The contract for providing the stadium safety, security, traffic management and contingency plans was awarded to a UK Company,  Crowd Management UK Limited (http://www.crowd-management-ltd.com) who are also the lead security and traffic management consultants for The R&A who host The Open Championship annually. In addition to the written plans Crowd Management UK delivered a training course for key stadium operators at the Saudi Aramco training facility in Jeddah KSA.

The company also provided an independent evaluation of the performance of local staff and the event safety officer (provided by Sword Security) during the inaugural event at the KASC stadium. This led to a significant number of safety and security recommendations and the appointment of a dedicated Stadium Manager.

The stadium surface is paspalum turfgrass marketed as Pure Dynasty Seeded Paspalum and provided by Atlas Turf International.

Background and construction
The idea of a new large stadium in the city of Jeddah was put and considered in the late 90s, and was always anticipated by Saudi football fans. In 2012, the new stadium's construction began. Before the stadium was launched officially in 2014, Jeddah's main stadium was Prince Abdullah Al Faisal Stadium, accommodating a capacity of 24,000 and hosting numerous great matches and events in Saudi football history throughout decades.

Designed and delivered by Arup Associates' architects and delivered by Arup's engineers.

Opening ceremony
The city opened officially on May 1, 2014 hosting the final of the 2014 King's Cup tournament between Jeddah's Al-Ahli SC and Riyadh's Al-Shabab. In a hometown upset, Al-Shabab won 3–0, and were crowned their 3rd King's Cup championship. The match was attended by then-King Abdullah, along with then-Crown Prince Salman and then-Deputy Crown Prince Muqrin.

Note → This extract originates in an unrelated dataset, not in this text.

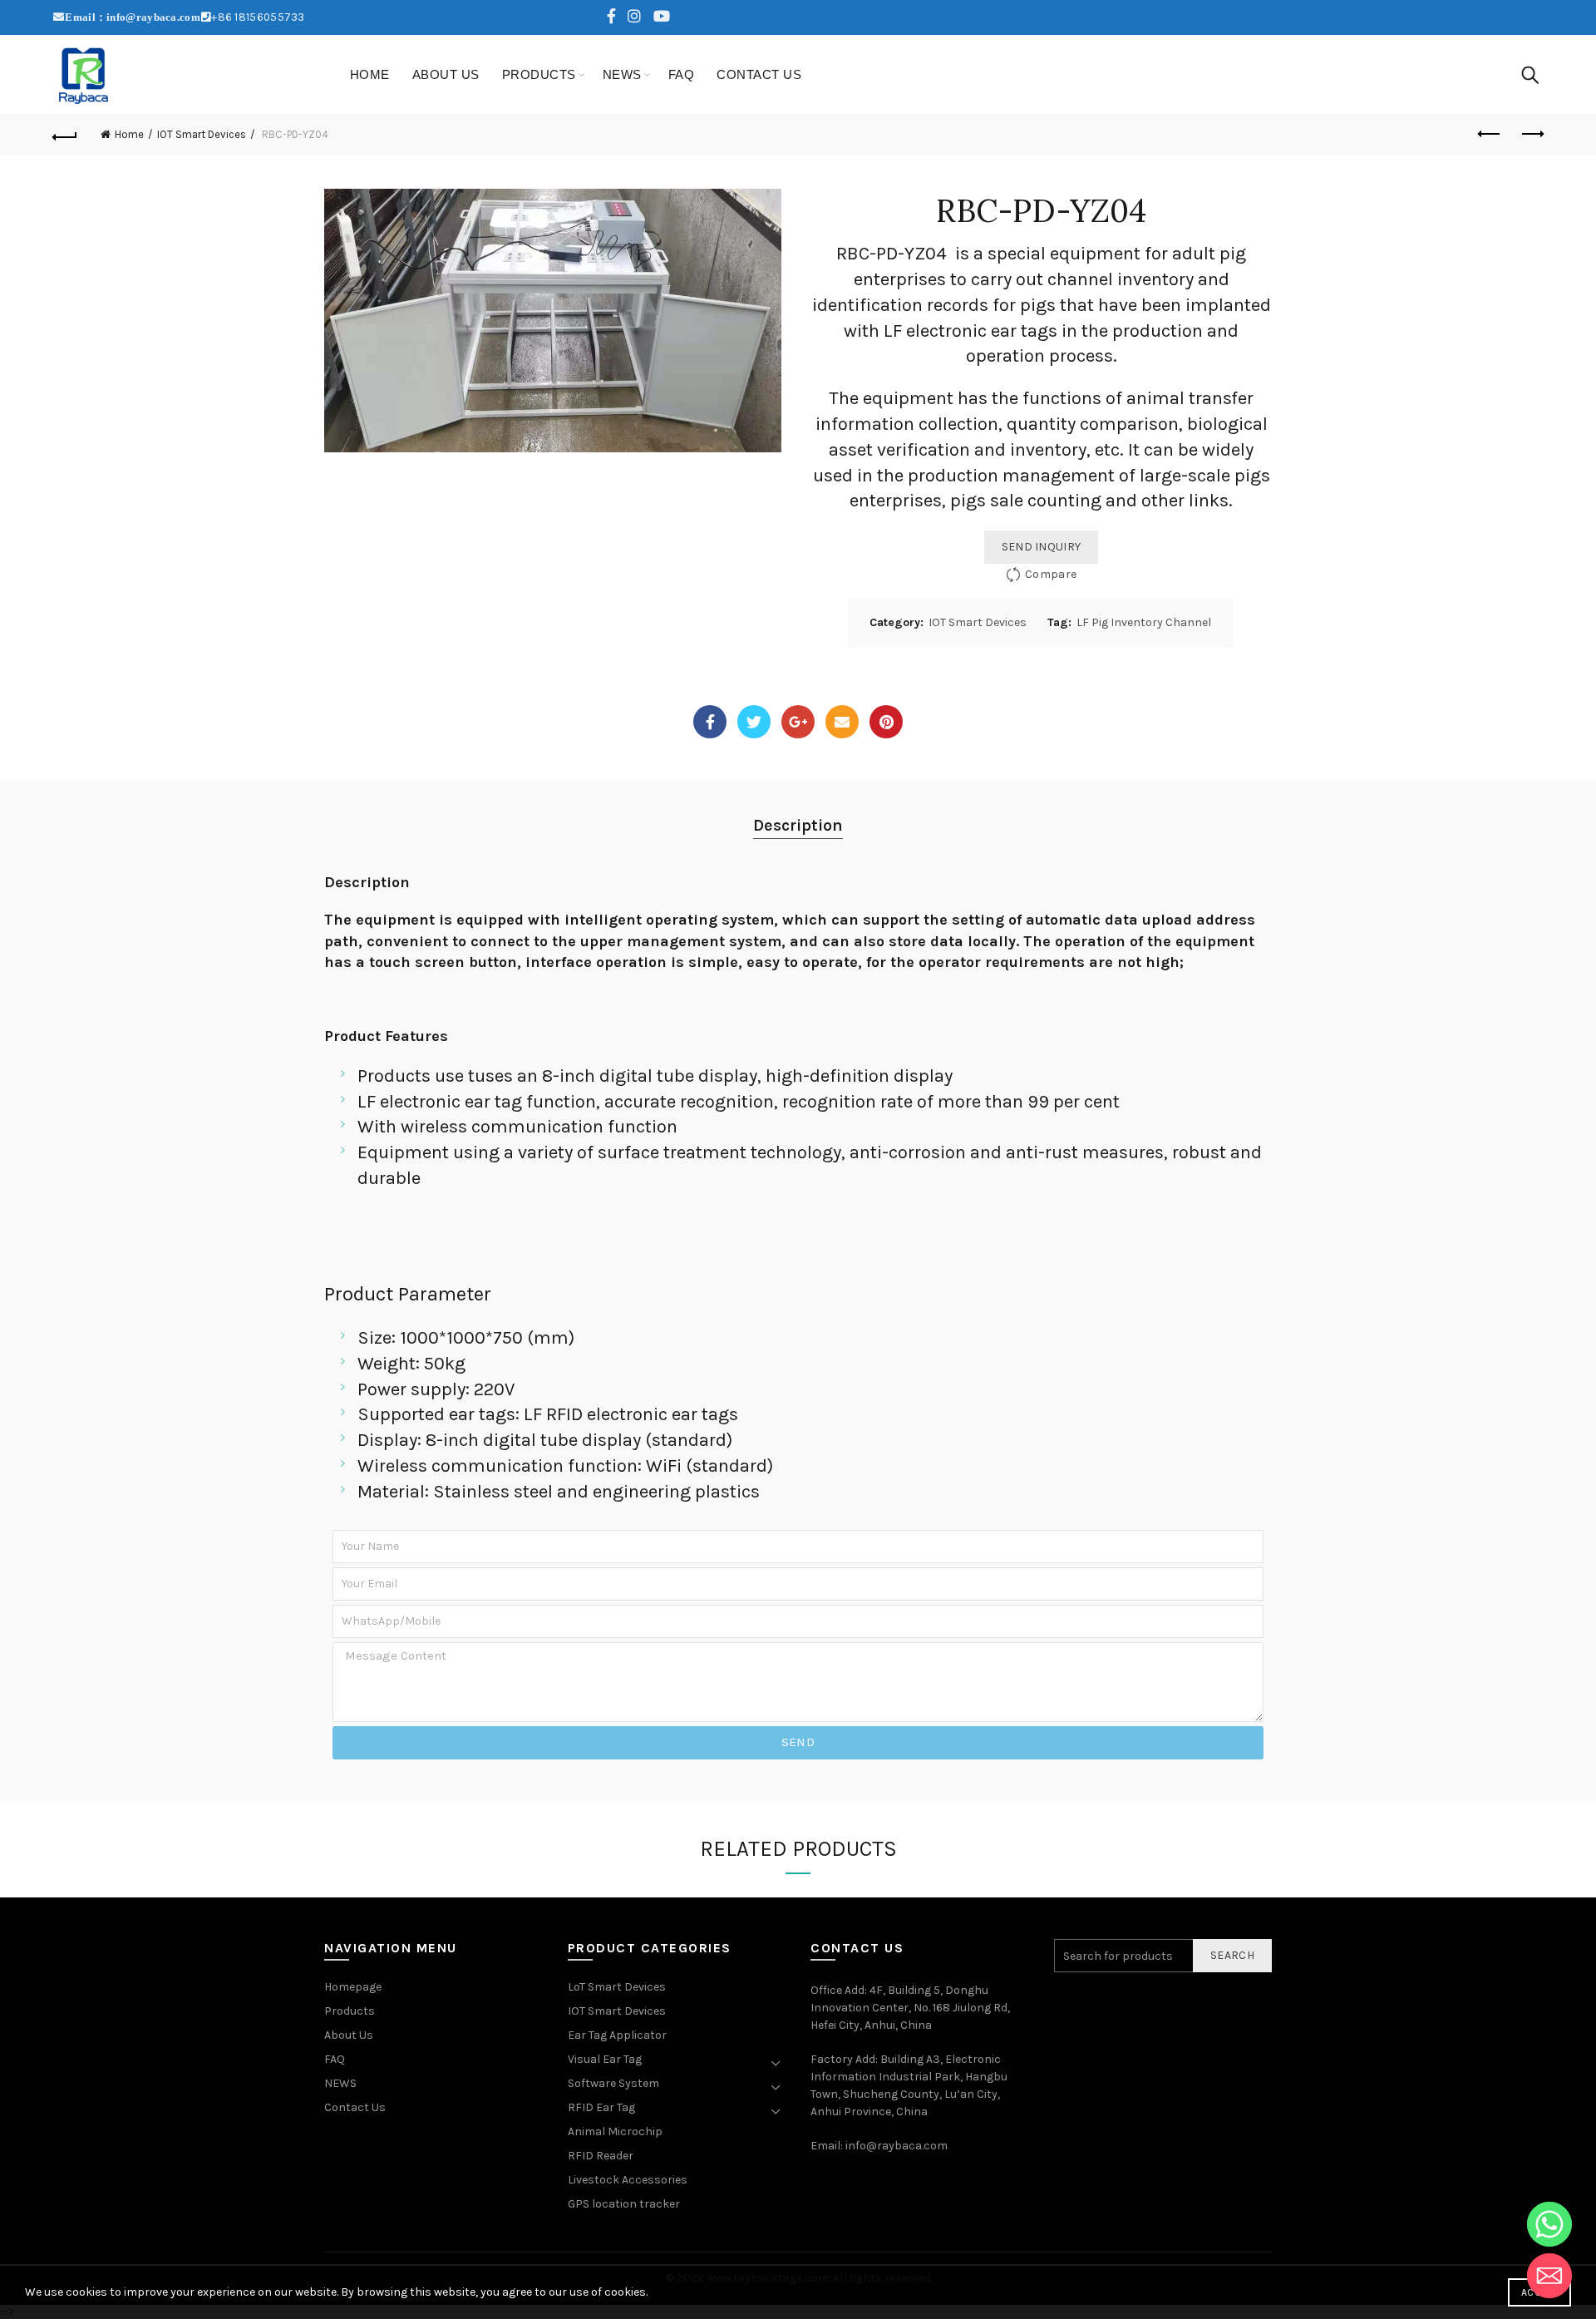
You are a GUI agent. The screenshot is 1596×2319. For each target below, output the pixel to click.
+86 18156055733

For this Inaugural fixture safety and security plans were designed and implemented by Mr. Sol N'Jie and Mr. David Storr representing Sword Security, based in Ireland. Mr. Storr was the event safety officer.

Over 62,241 diverse fans filled the stadium. The tickets for the match were free, which resulted in many citizens resorting to black market, some even buying and selling tickets for as much as 2,500 Saudi Riyals. It was also reported that many fans were able to enter without any tickets and the capacity could not be accurately counted.

There were numerous casualties as a result of crowd disorder and flares and objects rained down on the playing surface when the opposing teams and officials emerged to inspect the playing surface.  Saudi football enthusiasts have voiced their displeasure regarding this, and many believed that the event was unorganised.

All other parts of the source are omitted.